Overall, NMES appears safe and feasible for pre- and post-cardiac surgery patients, potentially benefiting muscle strength to prevent ICU-AW However, its impact on functional capacity post-surgery seems limited, particularly compared to its effectiveness as prehabilitation before surgery. Muscle atrophy, a key component of ICU-AW, is influenced by various factors including age and inactivity-induced oxidative stress. NMES offers a safe alternative exercise method, potentially reducing ICU stays and improving muscle strength, particularly in the limbs, though its impact on overall functional capacity remains uncertain.

The effectiveness of NMES may be hindered by the short duration of ICU stays and limited sessions. Preoperative NMES as a form of prehabilitation shows promise in enhancing functional capacity and muscle strength, yet data on this approach are still scarce. Mechanistically, NMES activates muscle fibers directly, potentially inducing muscle growth and modulating catabolic processes. By potentially preventing ICU-AW and polyneuromyopathy, NMES could lead to better outcomes, shorter ICU stays, fewer complications, and improved exercise tolerance and mobility for cardiac surgery patients. Additionally, NMES may offer further benefits such as enhancing quality of life and improving hemodynamic and respiratory responses.

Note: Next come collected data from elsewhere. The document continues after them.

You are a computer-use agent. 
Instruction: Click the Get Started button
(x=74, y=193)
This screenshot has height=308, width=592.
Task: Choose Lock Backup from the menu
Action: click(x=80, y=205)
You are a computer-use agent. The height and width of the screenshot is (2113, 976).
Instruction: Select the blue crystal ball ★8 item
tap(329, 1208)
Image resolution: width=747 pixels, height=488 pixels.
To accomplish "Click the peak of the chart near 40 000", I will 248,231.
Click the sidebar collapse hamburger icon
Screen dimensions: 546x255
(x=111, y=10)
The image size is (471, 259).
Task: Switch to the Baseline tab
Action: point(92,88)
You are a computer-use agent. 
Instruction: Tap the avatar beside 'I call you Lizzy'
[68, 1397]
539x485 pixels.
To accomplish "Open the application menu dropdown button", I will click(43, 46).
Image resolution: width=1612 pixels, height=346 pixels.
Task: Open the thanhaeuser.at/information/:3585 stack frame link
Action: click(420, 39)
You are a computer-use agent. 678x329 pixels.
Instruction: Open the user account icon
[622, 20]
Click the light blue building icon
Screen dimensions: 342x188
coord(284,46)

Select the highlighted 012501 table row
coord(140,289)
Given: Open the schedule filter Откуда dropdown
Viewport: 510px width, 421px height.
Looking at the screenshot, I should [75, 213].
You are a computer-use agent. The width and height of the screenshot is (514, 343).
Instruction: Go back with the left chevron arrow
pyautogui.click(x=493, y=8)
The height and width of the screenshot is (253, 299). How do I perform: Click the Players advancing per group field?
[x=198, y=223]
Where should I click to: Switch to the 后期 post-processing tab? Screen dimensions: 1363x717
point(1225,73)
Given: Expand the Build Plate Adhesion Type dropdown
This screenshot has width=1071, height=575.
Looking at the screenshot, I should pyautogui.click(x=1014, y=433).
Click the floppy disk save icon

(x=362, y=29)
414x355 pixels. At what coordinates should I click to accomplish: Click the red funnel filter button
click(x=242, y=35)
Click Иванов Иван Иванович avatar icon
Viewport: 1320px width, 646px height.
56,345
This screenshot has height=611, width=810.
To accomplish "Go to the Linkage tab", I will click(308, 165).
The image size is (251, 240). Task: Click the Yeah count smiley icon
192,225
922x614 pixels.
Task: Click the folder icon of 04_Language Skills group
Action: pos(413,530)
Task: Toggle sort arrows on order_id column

In addition to those mentioned in the paper, another limiting factor is that the review was only done on those with a body mass index (BMI) ranging from 19.3 to 29.1 kg/m2. Obese patients, or patients with a BMI > 30.0 kg/m2, face challenges in utilizing NMES due to their body composition[5]. The presence of excess subcutaneous fat can hinder NMES effectiveness by increasing the distance between the stimulating electrode and the axon terminals[5]. Additionally, body fat's poor conductivity means higher current intensities are needed to produce muscle contractions in obese individuals[5]. Furthermore, this heightened intensity may inadvertently activate nociceptors along with muscle fibers, which may lead to poorer outcomes[5]. Obese individuals, especially women, have also showed a lower tolerance to motor stimulation compared to non-obese individuals so this is another limiting factor to consider[6]. Furthermore, studies have shown that 4 months post-discharge from the intensive care unit, the 6MWT provided a moderately accurate prediction of long-term physical functional status after the ICU[7]. Therefore, to truly see the validity of NMES, we would need to compare the postoperative 6MWT distance with the participant’s baseline 6MWT distance.

CONCLUSION

Be that as it may, NMES has a broad range of applications. There is mounting evidence that NMES can have a beneficial effect by increasing muscle strength, range of motion, and muscle function in patients with diseases such as cerebral palsy[8] or after surgeries such as total knee arthroplasties[9]. NMES has also been shown to be an excellent treatment choice in conditions such as oropharyngeal dysphagia or even stroke[10,11]. Studies have shown that NMES can have peripheral effects of boosting muscle contractility and resilience to fatigue, as well as increasing muscle mass and reducing swelling, effectively reversing muscle atrophy due to inactivity[11,12]. Certain NMES techniques may influence the central nervous system's regulation of movement, fostering motor relearning by facilitating synchronized activity between nerve endings[11]. Moreover, studies have shown that NMES-induced isometric contractions can lead to extensive brain activation patterns, similar to those observed during voluntary movements[13]. Despite discomfort being a significant constraint on NMES efficacy[13], these findings and others like it suggest the potential of NMES for developing customized stimulation protocols to target specific or impaired cerebral brain regions in future research endeavors. However, further research, particularly larger randomized controlled trials, is needed to fully understand NMES's benefits, optimize its application, and explore its potential in preventing ICU-AW after cardiac surgery.

Footnotes

Provenance and peer review: Invited article; Externally peer reviewed.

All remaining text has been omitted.